TEXT TO READ:
In [None]:
import torch

# Numpy for matrices
import numpy as np

# Visualization libraries
import matplotlib.pyplot as plt
import networkx as nx

In [None]:
from torch_geometric.datasets import WikiCS

# Import dataset from PyTorch Geometric
dataset = WikiCS('./')

# Print information
print(dataset)
print('------------')
print(f'Number of graphs: {len(dataset)}')
print(f'Number of features: {dataset.num_features}')
print(f'Number of classes: {dataset.num_classes}')

In [None]:
print(f'Graph: {dataset[0]}')
data = dataset[0]

In [None]:
from torch.nn import Linear
import torch_geometric.nn as gnn

class GNN(torch.nn.Module):
    def __init__(self, algorithm):
        super().__init__()

        if algorithm == 'gat':
            self.gcn = gnn.GATConv(dataset.num_features, 64)
        else:
            self.gcn = gnn.GCNConv(dataset.num_features, 64)
        self.hdn = Linear(64, 32)
        self.out = Linear(32, dataset.num_classes)

        self.loss = []
        self.accuracy = []
        self.optim = None

    def forward(self, x, edge_index):
        embeddings = self.gcn(x, edge_index).relu()
        x = self.hdn(embeddings).relu()
        x = self.out(x)
        return x, embeddings

gcn = GNN('gcn')
gcn.optim = torch.optim.Adam(gcn.parameters(), lr=5e-3)
print(gcn)

gat = GNN('gat')
gat.optim = torch.optim.Adam(gat.parameters(), lr=5e-3)
print(gat)

In [None]:
data.x

In [None]:
criterion = torch.nn.CrossEntropyLoss()

# Calculate accuracy
def accuracy(pred_y, y):
    return (pred_y == y).sum() / len(y)

# Training loop
for epoch in range(100):
    # Clear gradients
    gcn.optim.zero_grad()
    gat.optim.zero_grad()

    # Forward pass
    output_gcn, _ = gcn(data.x, data.edge_index)
    output_gat, _ = gat(data.x, data.edge_index)

    # Calculate loss function
    gcn_loss = criterion(output_gcn, data.y)
    gat_loss = criterion(output_gat, data.y)

    # Compute gradients
    gcn_loss.backward()
    gat_loss.backward()

    # Tune parameters
    gcn.optim.step()
    gat.optim.step()

    # Store data for animations
    gcn.loss.append(gcn_loss.item())
    gcn.accuracy.append(accuracy(output_gcn.argmax(dim=1), data.y))

    # Store data for animations
    gat.loss.append(gat_loss.item())
    gat.accuracy.append(accuracy(output_gat.argmax(dim=1), data.y))

    # Print metrics every 10 epochs
    if epoch % 10 == 0:
        print(f'Epoch {epoch:>3}')
        print(f'\tGCN | Loss: {gcn.loss[-1]:.2f} | Acc: {gcn.accuracy[-1]*100:.2f}%')

DO THIS:
From the notebook above that trains GCN and GAT models on the WikiCS dataset, copy out everything from "# Forward pass" down to "gcn.optim.step()".

PROVIDED DATA:
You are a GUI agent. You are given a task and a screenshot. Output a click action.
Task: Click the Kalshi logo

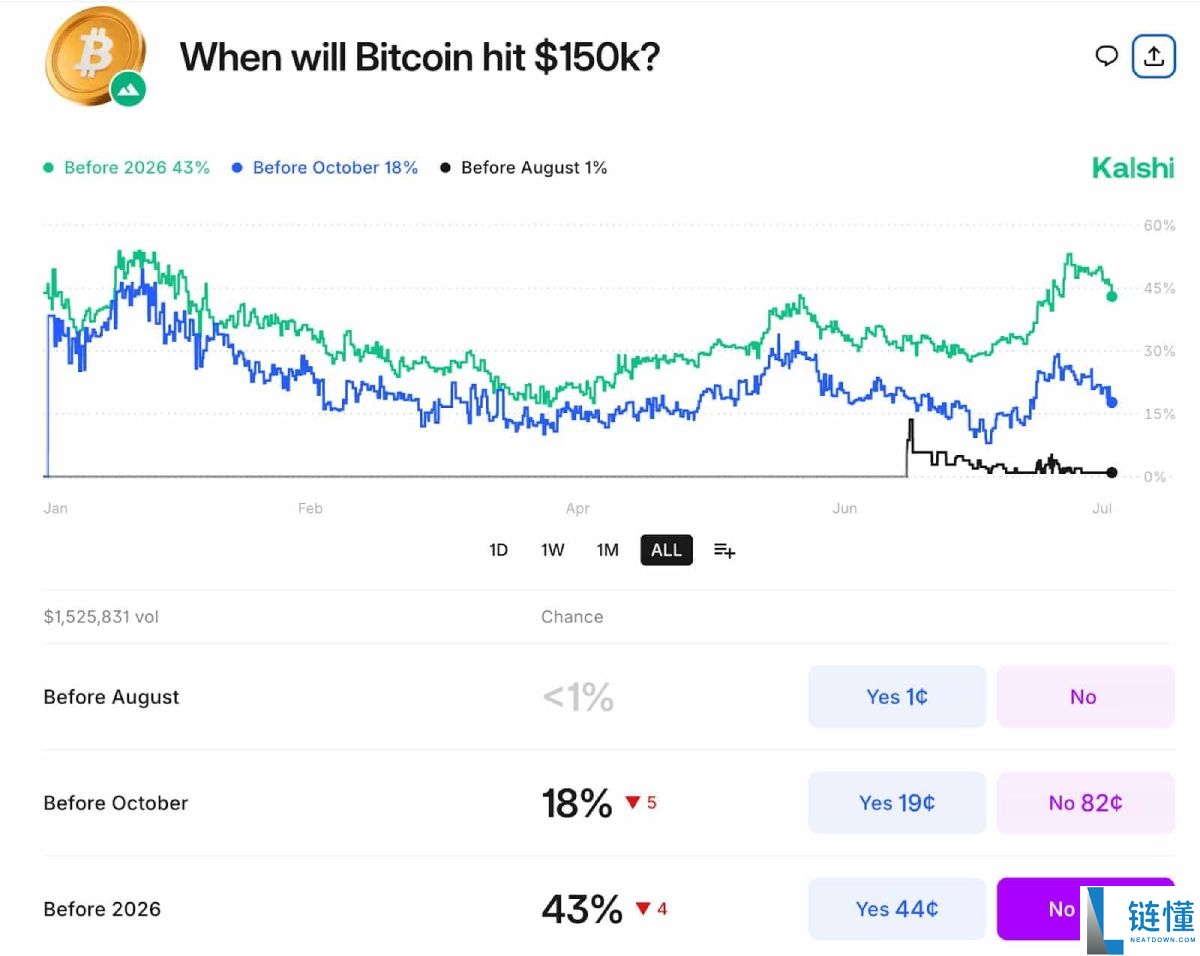[x=1132, y=168]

EXERCISE ANSWER:
# Forward pass
    output_gcn, _ = gcn(data.x, data.edge_index)
    output_gat, _ = gat(data.x, data.edge_index)

    # Calculate loss function
    gcn_loss = criterion(output_gcn, data.y)
    gat_loss = criterion(output_gat, data.y)

    # Compute gradients
    gcn_loss.backward()
    gat_loss.backward()

    # Tune parameters
    gcn.optim.step()